Montenegro has repaid the first instalment of a loan to Chinese Exim Bank extended for the construction of the first priority stretch of the key Bar-Boljare motorway, Mina news outlet reported on July 21, quoting Finance Minister Milojko Spajic.
After its tourism-dependent economy suffered the deepest contraction across the emerging Europe region in 2020, Montenegro has been struggling to repay the loan and appealed to the European Union for help.
Podgorica signed the $944mn loan deal with Exim Bank in 2014, to pay for the construction of the first priority stretch of the Bar-Boljare motorway from Smokovac to Matesevo. The loan has a 20-year repayment period, five-year grace period and a 2% fixed interest rate, which was reduced to 0.88% earlier in July. Podgorica started drawing funds in 2015.
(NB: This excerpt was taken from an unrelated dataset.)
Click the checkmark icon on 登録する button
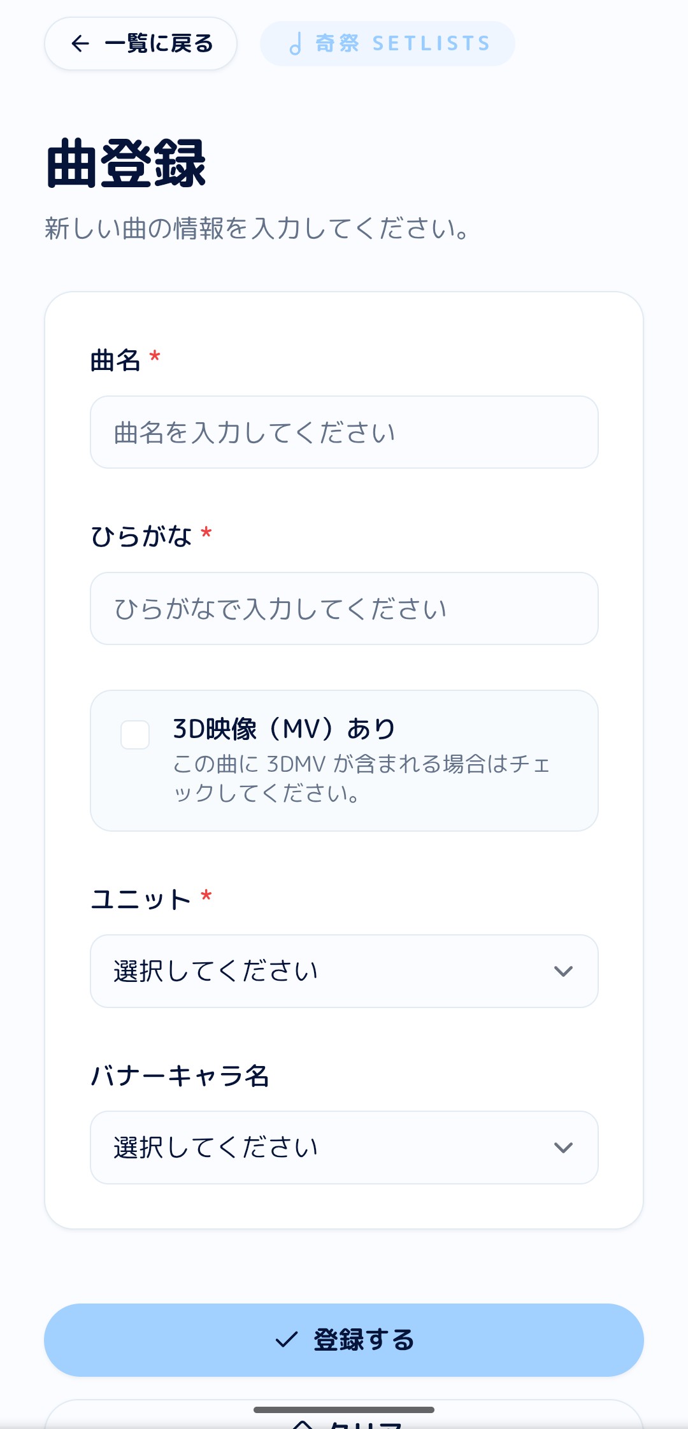 point(287,1340)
"Montenegro paid €27.79mn of principal and interest, and the banks from its hedging arrangement paid to the state $37.44mn in principal and interest, which we redirected to the Chinese bank," Spajic said.
Earlier in July, Montenegro signed an agreement to hedge its debt to Exim Bank. With the hedging operation, Montenegro managed to lower the interest rate on the loan to 0.88% in euro from 2% in US dollars and will be able to save around €8mn.
"If hedging had not been done, those €27.79mn would have amounted to €31.71mn. The interest alone would have amounted to €6.9mn, not the €3.06mn we paid," Spajic also said.
At the end of March, Montenegro’s Deputy Prime Minister Dritan Abazovic said the government had asked the EU to help it repay the loan to China’s Exim Bank. The response was mixed: local media quoted European Commission spokesperson Ana Pisonero as saying that the EU does not repay debts toward third countries. However, later the Enlargement Commissioner Oliver Varhelyi said the EU was exploring options to help Podgorica.
Even before the pandemic, there were concerns about the sustainability of the loan, and the huge cost of the motorway – estimated to be the most expensive road per kilometre in Europe because of Montenegro’s mountainous terrain – in comparison to the country’s tiny economy rang alarm bells among international financial institutions (IFIs) and rating agencies.
In 2018, Montenegro was listed as one of eight countries at growing risk of debt distress after taking out Chinese loans extended under the One Belt, One Road initiative (OBOR), according to a study by Washington-based think-tank the Center for Global Development.